(LISTED RECORDS begins)
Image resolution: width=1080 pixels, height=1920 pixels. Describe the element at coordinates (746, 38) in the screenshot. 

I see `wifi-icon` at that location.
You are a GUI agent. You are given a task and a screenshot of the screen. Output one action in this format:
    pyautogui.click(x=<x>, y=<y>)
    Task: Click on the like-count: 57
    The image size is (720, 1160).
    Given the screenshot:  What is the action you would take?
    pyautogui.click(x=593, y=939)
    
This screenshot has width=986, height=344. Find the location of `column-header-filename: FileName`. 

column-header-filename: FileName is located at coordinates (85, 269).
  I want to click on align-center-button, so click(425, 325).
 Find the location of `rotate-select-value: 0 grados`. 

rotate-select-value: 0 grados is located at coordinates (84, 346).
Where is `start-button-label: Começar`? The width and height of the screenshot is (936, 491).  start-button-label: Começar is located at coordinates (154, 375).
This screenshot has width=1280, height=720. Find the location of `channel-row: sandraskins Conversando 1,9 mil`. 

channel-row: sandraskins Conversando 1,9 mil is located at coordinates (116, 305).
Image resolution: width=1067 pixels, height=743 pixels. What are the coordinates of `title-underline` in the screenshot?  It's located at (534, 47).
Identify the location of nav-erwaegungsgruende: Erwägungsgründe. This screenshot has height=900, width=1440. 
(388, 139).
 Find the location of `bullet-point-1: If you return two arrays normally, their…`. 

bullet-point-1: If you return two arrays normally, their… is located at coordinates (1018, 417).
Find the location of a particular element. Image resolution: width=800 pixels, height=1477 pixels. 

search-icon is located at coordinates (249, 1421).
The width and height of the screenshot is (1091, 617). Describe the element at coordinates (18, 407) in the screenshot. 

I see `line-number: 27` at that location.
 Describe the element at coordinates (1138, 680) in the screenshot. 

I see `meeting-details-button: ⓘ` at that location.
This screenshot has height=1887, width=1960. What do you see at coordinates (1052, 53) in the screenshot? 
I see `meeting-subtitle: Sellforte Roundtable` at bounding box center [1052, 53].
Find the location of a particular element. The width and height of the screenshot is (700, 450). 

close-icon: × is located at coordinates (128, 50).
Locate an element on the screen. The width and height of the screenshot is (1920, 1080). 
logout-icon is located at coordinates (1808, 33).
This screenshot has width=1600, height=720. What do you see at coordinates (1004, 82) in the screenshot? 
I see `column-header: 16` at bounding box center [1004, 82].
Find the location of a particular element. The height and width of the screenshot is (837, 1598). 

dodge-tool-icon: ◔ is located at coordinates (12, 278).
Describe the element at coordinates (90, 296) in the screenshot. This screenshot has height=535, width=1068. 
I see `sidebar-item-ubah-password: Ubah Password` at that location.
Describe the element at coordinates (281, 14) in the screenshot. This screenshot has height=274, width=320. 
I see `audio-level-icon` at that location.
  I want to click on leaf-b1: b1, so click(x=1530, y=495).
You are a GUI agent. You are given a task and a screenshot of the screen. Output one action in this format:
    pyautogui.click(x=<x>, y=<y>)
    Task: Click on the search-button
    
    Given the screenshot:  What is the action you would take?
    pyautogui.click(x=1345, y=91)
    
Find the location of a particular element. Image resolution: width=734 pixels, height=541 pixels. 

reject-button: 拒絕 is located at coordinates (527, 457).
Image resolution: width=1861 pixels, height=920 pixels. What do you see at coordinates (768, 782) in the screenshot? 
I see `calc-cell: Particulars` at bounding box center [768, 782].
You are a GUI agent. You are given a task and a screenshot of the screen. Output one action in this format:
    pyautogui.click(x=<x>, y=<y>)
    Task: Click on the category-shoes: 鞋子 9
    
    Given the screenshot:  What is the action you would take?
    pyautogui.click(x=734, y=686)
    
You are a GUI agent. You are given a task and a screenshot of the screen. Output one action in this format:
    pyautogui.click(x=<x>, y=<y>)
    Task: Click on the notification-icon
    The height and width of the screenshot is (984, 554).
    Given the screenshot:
(LISTED RECORDS ends)
Render all of the data above as a Markdown table with the columns Row and Line, putting one line per row and numbering each row. Omit the blank lines.

ANSWER TO THIS EXERCISE:
| Row | Line |
|---|---|
| 1 | Image resolution: width=1080 pixels, height=1920 pixels. Describe the element at coordinates (746, 38) in the screenshot.  |
| 2 | I see `wifi-icon` at that location. |
| 3 | You are a GUI agent. You are given a task and a screenshot of the screen. Output one action in this format: |
| 4 |     pyautogui.click(x=<x>, y=<y>) |
| 5 |     Task: Click on the like-count: 57 |
| 6 |     The image size is (720, 1160). |
| 7 |     Given the screenshot:  What is the action you would take? |
| 8 |     pyautogui.click(x=593, y=939) |
| 9 | This screenshot has width=986, height=344. Find the location of `column-header-filename: FileName`.  |
| 10 | column-header-filename: FileName is located at coordinates (85, 269). |
| 11 |   I want to click on align-center-button, so click(425, 325). |
| 12 |  Find the location of `rotate-select-value: 0 grados`.  |
| 13 | rotate-select-value: 0 grados is located at coordinates (84, 346). |
| 14 | Where is `start-button-label: Começar`? The width and height of the screenshot is (936, 491).  start-button-label: Começar is located at coordinates (154, 375). |
| 15 | This screenshot has width=1280, height=720. Find the location of `channel-row: sandraskins Conversando 1,9 mil`.  |
| 16 | channel-row: sandraskins Conversando 1,9 mil is located at coordinates (116, 305). |
| 17 | Image resolution: width=1067 pixels, height=743 pixels. What are the coordinates of `title-underline` in the screenshot?  It's located at (534, 47). |
| 18 | Identify the location of nav-erwaegungsgruende: Erwägungsgründe. This screenshot has height=900, width=1440.  |
| 19 | (388, 139). |
| 20 |  Find the location of `bullet-point-1: If you return two arrays normally, their…`.  |
| 21 | bullet-point-1: If you return two arrays normally, their… is located at coordinates (1018, 417). |
| 22 | Find the location of a particular element. Image resolution: width=800 pixels, height=1477 pixels.  |
| 23 | search-icon is located at coordinates (249, 1421). |
| 24 | The width and height of the screenshot is (1091, 617). Describe the element at coordinates (18, 407) in the screenshot.  |
| 25 | I see `line-number: 27` at that location. |
| 26 |  Describe the element at coordinates (1138, 680) in the screenshot.  |
| 27 | I see `meeting-details-button: ⓘ` at that location. |
| 28 | This screenshot has height=1887, width=1960. What do you see at coordinates (1052, 53) in the screenshot?  |
| 29 | I see `meeting-subtitle: Sellforte Roundtable` at bounding box center [1052, 53]. |
| 30 | Find the location of a particular element. The width and height of the screenshot is (700, 450).  |
| 31 | close-icon: × is located at coordinates (128, 50). |
| 32 | Locate an element on the screen. The width and height of the screenshot is (1920, 1080).  |
| 33 | logout-icon is located at coordinates (1808, 33). |
| 34 | This screenshot has width=1600, height=720. What do you see at coordinates (1004, 82) in the screenshot?  |
| 35 | I see `column-header: 16` at bounding box center [1004, 82]. |
| 36 | Find the location of a particular element. The height and width of the screenshot is (837, 1598).  |
| 37 | dodge-tool-icon: ◔ is located at coordinates (12, 278). |
| 38 | Describe the element at coordinates (90, 296) in the screenshot. This screenshot has height=535, width=1068.  |
| 39 | I see `sidebar-item-ubah-password: Ubah Password` at that location. |
| 40 | Describe the element at coordinates (281, 14) in the screenshot. This screenshot has height=274, width=320.  |
| 41 | I see `audio-level-icon` at that location. |
| 42 |   I want to click on leaf-b1: b1, so click(x=1530, y=495). |
| 43 | You are a GUI agent. You are given a task and a screenshot of the screen. Output one action in this format: |
| 44 |     pyautogui.click(x=<x>, y=<y>) |
| 45 |     Task: Click on the search-button |
| 46 |     Given the screenshot:  What is the action you would take? |
| 47 |     pyautogui.click(x=1345, y=91) |
| 48 | Find the location of a particular element. Image resolution: width=734 pixels, height=541 pixels.  |
| 49 | reject-button: 拒絕 is located at coordinates (527, 457). |
| 50 | Image resolution: width=1861 pixels, height=920 pixels. What do you see at coordinates (768, 782) in the screenshot?  |
| 51 | I see `calc-cell: Particulars` at bounding box center [768, 782]. |
| 52 | You are a GUI agent. You are given a task and a screenshot of the screen. Output one action in this format: |
| 53 |     pyautogui.click(x=<x>, y=<y>) |
| 54 |     Task: Click on the category-shoes: 鞋子 9 |
| 55 |     Given the screenshot:  What is the action you would take? |
| 56 |     pyautogui.click(x=734, y=686) |
| 57 | You are a GUI agent. You are given a task and a screenshot of the screen. Output one action in this format: |
| 58 |     pyautogui.click(x=<x>, y=<y>) |
| 59 |     Task: Click on the notification-icon |
| 60 |     The height and width of the screenshot is (984, 554). |
| 61 |     Given the screenshot: |